11. In such an event, the question is whether the defence taken by the appellant that the act was referable to the delegation of sovereign power of the State is available. The trial Court has dealt on this aspect at considerable length. Before adverting to the various Decisions referred to by the learned Counsel on both sides and also referred to by the trial Court, it would be useful to refer to certain statutory provisions which govern maintenance of public order and tranquility in such a situation. Chapter X of the Cr. P.C. has laid down the procedure that is required to be followed in the dispersal of unlawful assemblies either by the use of civil force or armed force. Section 129 reads thus:
"129(1) Any Executive Magistrate or officer in charge of police station or, in the absence of such officer in charge, any police officer, not below the rank of a sub-inspector, may command any unlawful assembly, or any assembly of five or more persons likely to cause a disturbance of the public peace, to disperse; and it shall thereupon be the duty of the members of such assembly to disperse accordingly.
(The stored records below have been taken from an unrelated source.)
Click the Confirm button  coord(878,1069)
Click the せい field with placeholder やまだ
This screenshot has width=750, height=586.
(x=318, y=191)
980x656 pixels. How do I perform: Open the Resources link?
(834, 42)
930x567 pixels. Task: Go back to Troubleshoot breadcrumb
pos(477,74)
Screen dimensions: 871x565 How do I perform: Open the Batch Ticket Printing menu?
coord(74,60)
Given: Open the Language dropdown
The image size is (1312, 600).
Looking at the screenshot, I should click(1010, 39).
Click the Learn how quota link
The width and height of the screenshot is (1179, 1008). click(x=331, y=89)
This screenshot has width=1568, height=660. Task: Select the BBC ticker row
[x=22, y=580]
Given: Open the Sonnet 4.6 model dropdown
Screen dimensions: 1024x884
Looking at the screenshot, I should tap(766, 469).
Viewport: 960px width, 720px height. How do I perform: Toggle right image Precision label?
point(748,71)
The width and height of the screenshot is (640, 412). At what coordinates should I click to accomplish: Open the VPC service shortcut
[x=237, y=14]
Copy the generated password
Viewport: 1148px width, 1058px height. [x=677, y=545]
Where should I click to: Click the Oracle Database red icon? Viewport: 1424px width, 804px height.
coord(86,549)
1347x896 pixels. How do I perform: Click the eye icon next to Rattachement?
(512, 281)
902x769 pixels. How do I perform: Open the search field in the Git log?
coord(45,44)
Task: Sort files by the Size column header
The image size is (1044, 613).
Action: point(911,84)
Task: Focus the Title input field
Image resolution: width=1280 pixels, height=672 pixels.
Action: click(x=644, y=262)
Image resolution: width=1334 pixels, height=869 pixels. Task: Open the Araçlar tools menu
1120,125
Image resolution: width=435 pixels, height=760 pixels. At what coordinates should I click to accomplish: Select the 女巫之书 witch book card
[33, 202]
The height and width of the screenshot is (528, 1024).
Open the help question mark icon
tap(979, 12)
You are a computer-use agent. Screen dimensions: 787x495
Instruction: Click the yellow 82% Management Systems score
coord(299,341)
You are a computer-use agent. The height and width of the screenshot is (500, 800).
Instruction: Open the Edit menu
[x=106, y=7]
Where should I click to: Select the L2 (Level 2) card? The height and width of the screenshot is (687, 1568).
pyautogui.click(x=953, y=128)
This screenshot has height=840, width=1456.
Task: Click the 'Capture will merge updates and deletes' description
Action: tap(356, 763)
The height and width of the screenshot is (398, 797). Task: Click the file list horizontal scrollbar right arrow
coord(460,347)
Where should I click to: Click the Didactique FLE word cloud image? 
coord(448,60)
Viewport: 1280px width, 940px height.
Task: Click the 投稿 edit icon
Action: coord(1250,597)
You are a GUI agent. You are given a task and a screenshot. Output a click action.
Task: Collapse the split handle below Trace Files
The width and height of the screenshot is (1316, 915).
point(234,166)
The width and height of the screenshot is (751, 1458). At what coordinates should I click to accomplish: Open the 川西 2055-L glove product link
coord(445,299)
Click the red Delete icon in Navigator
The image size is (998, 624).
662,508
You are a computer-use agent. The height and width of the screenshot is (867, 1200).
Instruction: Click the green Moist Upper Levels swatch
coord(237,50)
(2) If, upon being so commanded, any such assembly does not disperse, or if, without being so commanded, it conducts itself in such a manner as to show a determination not to disperse, any Executive Magistrate or police officer referred to in sub-section (1), may proceed to disperse such assembly by force, and may require the assistance of any male person, not being an officer or member of the armed forces and acting as such, for the purpose of dispersing such assembly, and, if necessary, arresting and confining the persons who form part of it, in order to disperse such
ILR 1991 KAR 2739
4
assembly or that they may be punished according to law."
Sections 130 to 132 relate to the use of armed forces to disperse the unlawful assembly which are not material for our purpose as the services of the armed forces were not requisitioned. Section 132 deals with protection against prosecution for acts done under the aforesaid Sections. Under sub-section (1) of Section 132 no prosecution against any person for any act purporting to be done under Sections 129, 130 or 131 shall be instituted in any Criminal Court excepting with the sanction of the Central Government where such person is an officer or member of the armed forces: or with the sanction of the State Government in any other case. Similarly, no Executive Magistrate or police officer acting under any of the said Sections in good faith or no person doing any act in good faith in compliance with a requisition under Section 129 or Section 130 shall be deemed to have thereby committed an offence [Section 132(2)(a) and (b)]. Sub-section (3) of Section 132 defines "armed forces" to mean the military, naval and air forces operating as land forces and includes any other armed forces of the Union so operating. Suffice it to note that Section 129 is attracted in the instant case and any Executive Magistrate or Officer in charge of the Police Station or, in the absence of such Officer in charge, any Police Officer not below the rank of a Sub-Inspector may command any unlawful assembly to disperse. If such a command given under sub-section (1) is not obeyed, then such force as may be necessary may be used to disperse the assembly. Section 129 uses the word 'force' in a broad sense and in order to regulate the use of such force and the manner in which it should be used, the Government of Karnataka has by its Order No. HD 250 PEG 66 dated 2-3-1967 has issued a Manual called the Mysore Police Manual and now the Karnataka Police Manual. The same is issued by order and in the name of the Governor of Karnataka and it was urged for the respondents that the executive order under which the Police Manual has been issued falls under Article 166 of the Constitution of India.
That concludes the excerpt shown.